The National Union of Mineworkers (NUM) has been consulting its members on a revised offer from gold producers and the return to work showed some of its members have accepted the terms of the new deal.
"The strike is partially over," Lesiba Seshoka, a spokesman for the NUM, told Power FM radio on Friday. He did not indicate how many workers had returned nor would he comment on reports employers had revised their pay offer to 10 percent.
Separately, Sibanye Gold said workers at its Kloof mine near Johannesburg had ended a strike as of last night and that it hoped workers at its Beatrix mine in the Free State province would return today.
In addition to Sibanye, South Africa's other main gold producers - AngloGold Ashanti, Gold Fields, Harmony Gold - had also been impacted.
Trade unions rejected gold producers' previous offer of 6.5 percent and the state broadcaster SABC, citing unnamed sources close to the talks, said the revised offer was 10 percent. Inflation is currently running at 6.3 percent.
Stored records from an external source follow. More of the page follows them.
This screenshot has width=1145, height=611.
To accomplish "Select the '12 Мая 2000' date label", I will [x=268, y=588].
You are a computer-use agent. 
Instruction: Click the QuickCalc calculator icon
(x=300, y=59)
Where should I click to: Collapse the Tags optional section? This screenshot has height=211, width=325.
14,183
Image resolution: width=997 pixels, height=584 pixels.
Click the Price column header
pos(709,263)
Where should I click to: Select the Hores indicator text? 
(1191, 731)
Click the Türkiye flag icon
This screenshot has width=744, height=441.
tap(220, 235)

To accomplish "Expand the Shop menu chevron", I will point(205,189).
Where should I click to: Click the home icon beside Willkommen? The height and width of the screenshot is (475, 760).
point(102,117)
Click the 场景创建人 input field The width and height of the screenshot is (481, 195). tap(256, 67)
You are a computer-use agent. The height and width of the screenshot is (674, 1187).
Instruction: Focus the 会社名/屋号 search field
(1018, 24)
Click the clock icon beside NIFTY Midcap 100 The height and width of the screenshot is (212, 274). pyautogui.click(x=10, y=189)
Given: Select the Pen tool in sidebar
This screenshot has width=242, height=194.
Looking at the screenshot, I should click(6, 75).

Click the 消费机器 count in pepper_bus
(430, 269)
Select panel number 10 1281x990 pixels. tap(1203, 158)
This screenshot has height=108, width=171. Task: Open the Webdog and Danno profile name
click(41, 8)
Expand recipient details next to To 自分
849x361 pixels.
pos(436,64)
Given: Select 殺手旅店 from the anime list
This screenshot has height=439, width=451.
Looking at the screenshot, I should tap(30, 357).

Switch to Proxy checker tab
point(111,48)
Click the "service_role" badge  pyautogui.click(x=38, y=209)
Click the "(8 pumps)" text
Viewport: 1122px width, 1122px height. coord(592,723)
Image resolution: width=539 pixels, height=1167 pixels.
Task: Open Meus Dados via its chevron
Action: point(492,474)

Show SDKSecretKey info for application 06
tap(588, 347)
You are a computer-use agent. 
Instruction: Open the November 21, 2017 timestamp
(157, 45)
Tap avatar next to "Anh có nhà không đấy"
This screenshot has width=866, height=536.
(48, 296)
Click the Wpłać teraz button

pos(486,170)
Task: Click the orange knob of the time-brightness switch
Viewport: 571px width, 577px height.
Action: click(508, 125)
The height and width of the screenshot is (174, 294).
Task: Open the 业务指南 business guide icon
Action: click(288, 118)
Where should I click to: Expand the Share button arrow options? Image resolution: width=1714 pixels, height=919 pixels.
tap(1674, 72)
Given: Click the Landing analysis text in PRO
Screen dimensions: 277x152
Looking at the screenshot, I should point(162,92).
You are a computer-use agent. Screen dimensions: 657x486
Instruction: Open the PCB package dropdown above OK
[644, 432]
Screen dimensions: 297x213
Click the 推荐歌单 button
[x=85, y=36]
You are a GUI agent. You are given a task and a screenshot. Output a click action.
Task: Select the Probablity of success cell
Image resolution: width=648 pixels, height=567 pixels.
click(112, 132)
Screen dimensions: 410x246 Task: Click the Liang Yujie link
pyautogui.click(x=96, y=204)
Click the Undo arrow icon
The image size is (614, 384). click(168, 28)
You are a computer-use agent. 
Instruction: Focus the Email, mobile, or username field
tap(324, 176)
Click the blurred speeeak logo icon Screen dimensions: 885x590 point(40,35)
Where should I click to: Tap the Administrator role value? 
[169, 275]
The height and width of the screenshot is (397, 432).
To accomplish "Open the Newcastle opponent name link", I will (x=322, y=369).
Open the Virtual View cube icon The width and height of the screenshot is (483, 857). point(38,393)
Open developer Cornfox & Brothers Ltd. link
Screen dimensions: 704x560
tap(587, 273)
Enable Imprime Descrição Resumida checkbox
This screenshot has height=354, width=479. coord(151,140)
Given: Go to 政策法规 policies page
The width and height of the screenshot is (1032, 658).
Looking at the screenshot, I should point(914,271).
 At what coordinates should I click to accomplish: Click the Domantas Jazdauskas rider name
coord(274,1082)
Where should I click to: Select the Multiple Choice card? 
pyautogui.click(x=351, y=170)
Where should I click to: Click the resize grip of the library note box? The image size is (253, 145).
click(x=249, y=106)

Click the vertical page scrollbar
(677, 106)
Companies, squeezed by soaring costs and falling prices, have said they cannot afford big pay rises.
NUM, which represents two-thirds of the country's unionized gold miners, had been seeking increases of 15 to 60 percent while its hardline rival AMCU wants wage hikes of up to 150 percent for the lowest paid workers.
The Association of Mineworkers and Construction Union (AMCU) has not been on strike in the gold sector but said it would consider the latest industry offers at a meeting on Sunday.
"If they have accepted 10 percent, the companies and NUM will try and force AMCU members to accept that," AMCU president Joseph Mathunjwa told Reuters.
Operations where AMCU has the majority, such as AngloGold's Mponeng - the world's deepest mine - have worked normally throughout the strike.
If the gold dispute is resolved, attention will turn to talks in the platinum sector, where AMCU is the dominant union after poaching tens of thousands of disgruntled members from NUM in a brutal turf war that erupted last year.
Dozens of people were killed in 2012 in violence related to the union rivalry, which unleashed a wave of wildcat strikes that rocked South Africa's gold and platinum sectors, leading to sovereign credit downgrades.
But the gold strikes have been generally peaceful, raising hope that tensions in the platinum belt can also be contained.
Hopes of an end to a strike in the gold sector saw the South African rand firm to a session high of 10.1900 against the dollar.